The Conference of Religious in Ireland (Cori) has said that the Government’s economic analysis is “extraordinarily pessimistic” and it has proposed that the overall recovery programme should run over a seven-year rather than a five-year period.

At a briefing on the economy given by the Minister for Finance Brian Lenihan this afternoon, Cori urged Government to broaden the tax base and raise the tax take.

It said that among the proposals that should be considered by the Government is the introduction of a carbon tax, a residential property tax and allowing all tax breaks to be claimed only at the standard rate.

Speaking at the meeting Cori director Fr Sean Healy said that it was crucial that the Government's response to the current economic situation – which it described as extremely difficult – should not exacerbate the problems faced by the country.

He questioned the basis for the Government's conclusions that €16.5 billion in cuts were needed over five years.

Fr Healy said that this €16.5 billion was based on the tax-take not rising beyond 30.3 per cent of GDP by 2013.

"This is interesting given the fact that total tax-take in 2007 was 32.5 per cent of GDP. I don't think there would be any objection to the total tax take returning to 32.5 per cent of GDP by 2011".

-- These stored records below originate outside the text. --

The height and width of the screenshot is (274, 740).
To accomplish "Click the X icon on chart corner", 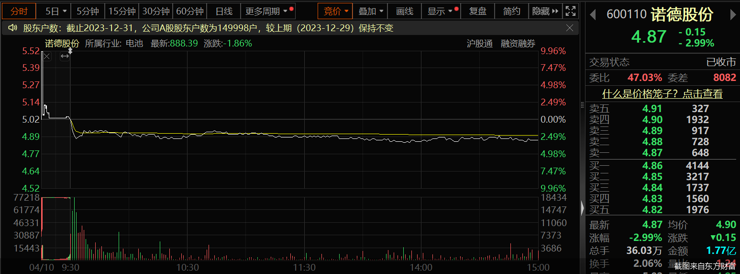I will 47,57.
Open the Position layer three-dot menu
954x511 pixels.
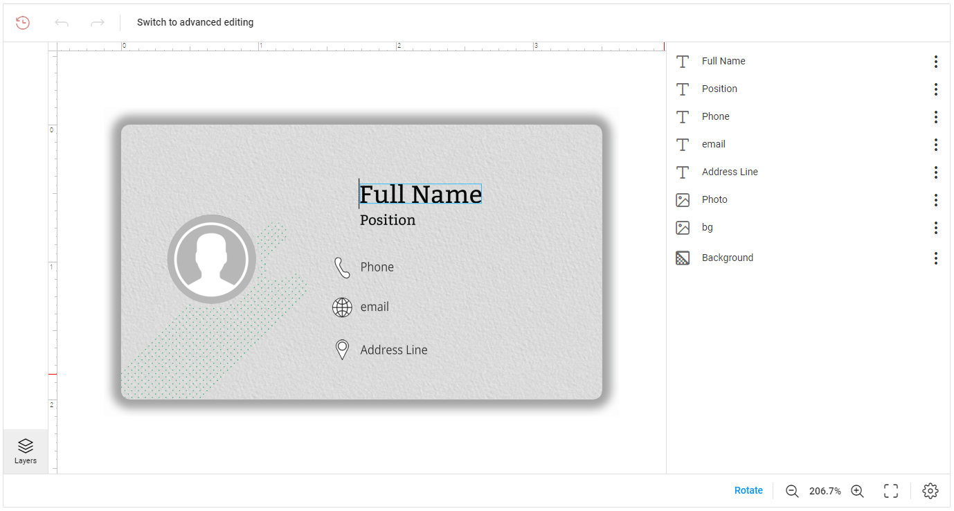[x=935, y=89]
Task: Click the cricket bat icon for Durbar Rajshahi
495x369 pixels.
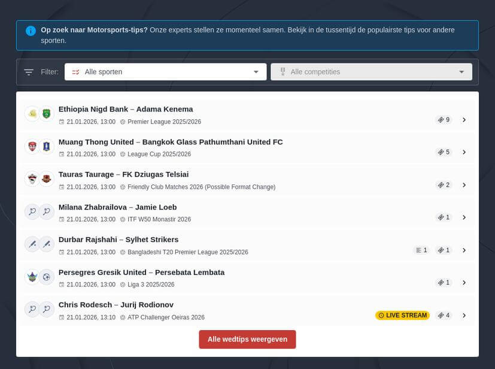Action: (x=32, y=244)
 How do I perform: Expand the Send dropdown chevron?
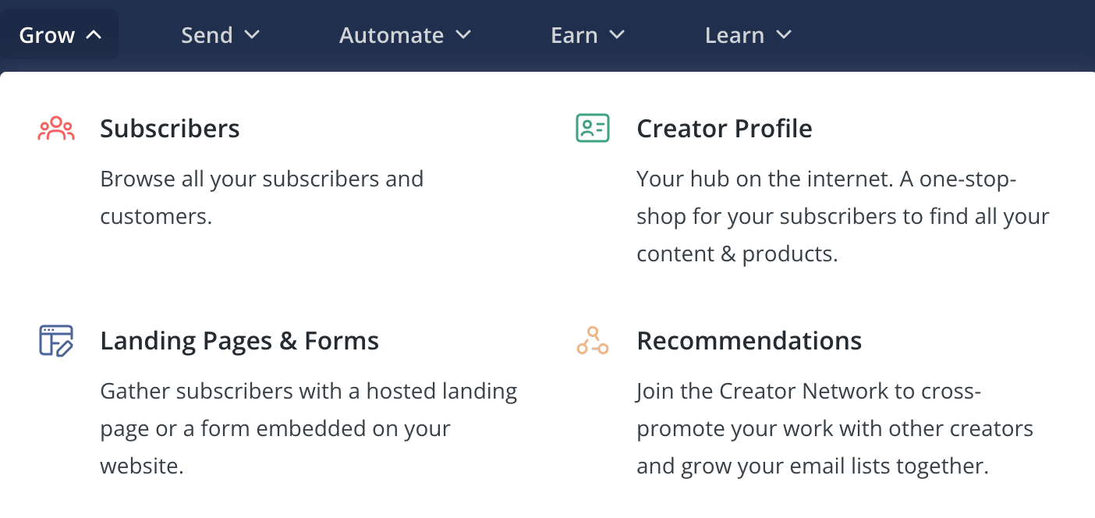click(251, 35)
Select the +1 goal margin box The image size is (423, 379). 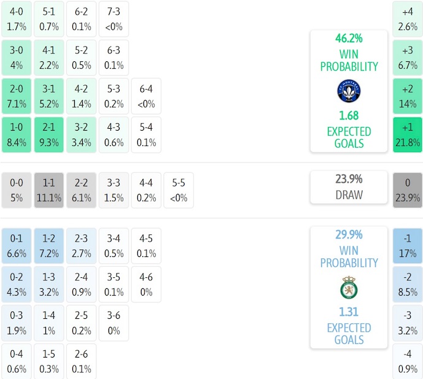408,135
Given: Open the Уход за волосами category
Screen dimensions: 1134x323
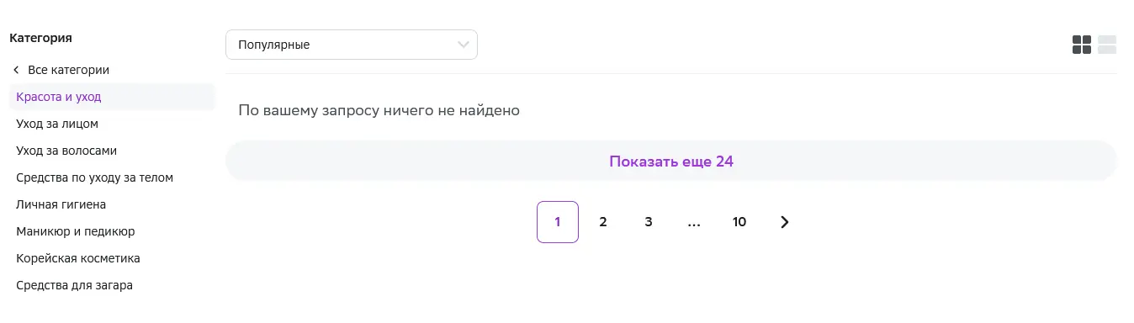Looking at the screenshot, I should pos(66,151).
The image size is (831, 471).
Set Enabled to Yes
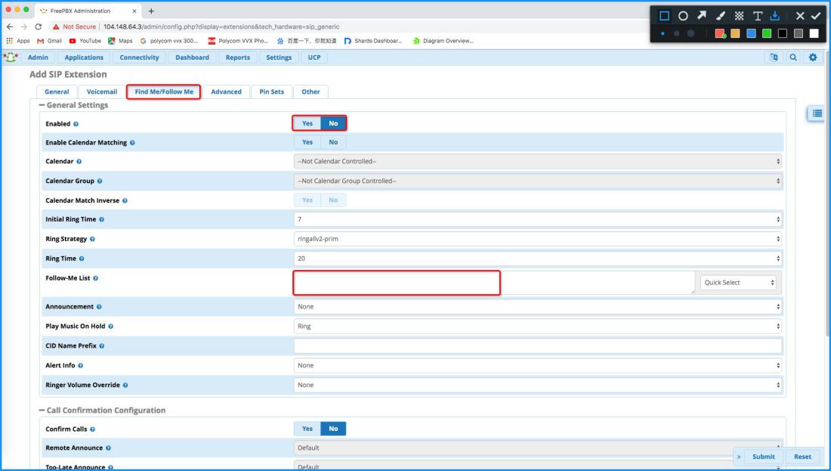click(x=307, y=123)
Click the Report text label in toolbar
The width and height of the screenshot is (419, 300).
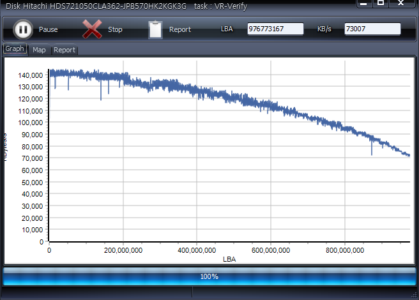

"This would mean that Government revenue would increase by more than €4 billion a year in the final three years of a five-year scenario outlined by the Government", he said.

Fr Healy said that if Ireland's tax take were to rise to the EU average of 37.4 per cent of GDP most of the required adjustments would be achieved.

He said that in making these points he accepted that there was a need for the country to be more competitive and that the public service needed to improve its delivery. He said that efficiencies were required across the system and that the Government needed to get better value for money.

Fr Healy said that for some time Cori had been advocating a widening of the tax base and a rise in the tax take.

He said that some of the proposals it had put forward included standard rating all discretionary tax expenditures, keeping people on the minimum wage out of the tax net, increasing tax credits rather than decreasing tax rates, making tax credits refundable and introducing a residential property tax.

It is understood that Mr Lenihan disagreed with the proposal that the recovery programme should be run over seven rather than five years.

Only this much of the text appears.